En Jujuy, el sector público no es solo una planilla de gastos; es el corazón que bombea sangre a la economía real, al almacén del barrio, a la tienda de ropa, al corralón y al profesional independiente. Al mantener esos sueldos por debajo de la línea de flotación, lo que el gobierno ha logrado es un cortocircuito en cadena: el empleado no consume, el comerciante no vende, y la economía se retrae mientras los precios, empujados por la macroeconomía nacional, no dejan de subir.

Este supuesto equilibrio fiscal es una falacia de prosperidad, porque no se puede hablar de finanzas sanas en una provincia con familias desnutridas financieramente. Es una gestión que mira el Excel y celebra el superávit mientras condena a la precariedad a toda la estructura productiva, porque al matar el poder adquisitivo del estatal, se mata también la actividad privada que depende de ese flujo.

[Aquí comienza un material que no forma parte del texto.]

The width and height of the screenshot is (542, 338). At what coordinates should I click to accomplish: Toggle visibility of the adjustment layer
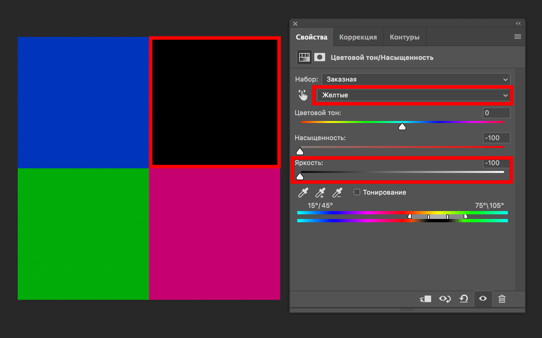point(483,299)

Se jactan de no tener déficit, pero el déficit es social y es humano lo que no nos dicen es que ese dinero que se le resta al salario termina siendo un subsidio invisible para la timba financiera o para sostener una estructura de poder que no rinde cuentas, mientras la economía interna se marchita. Es un círculo vicioso donde la retracción del consumo profundiza la crisis, generando una Jujuy de dos velocidades: una élite que gestiona recursos naturales y financieros con total opacidad, y una masa de trabajadores que, a pesar de vivir en una provincia rica en litio y energía, está atrapada en una economía de subsistencia.

Mantener salarios de miseria durante diez años no es administración, es un ajuste perpetuo que ha convertido a Jujuy en un laboratorio de estancamiento donde el éxito de las cuentas públicas se construye sobre el fracaso del bienestar de su propia gente.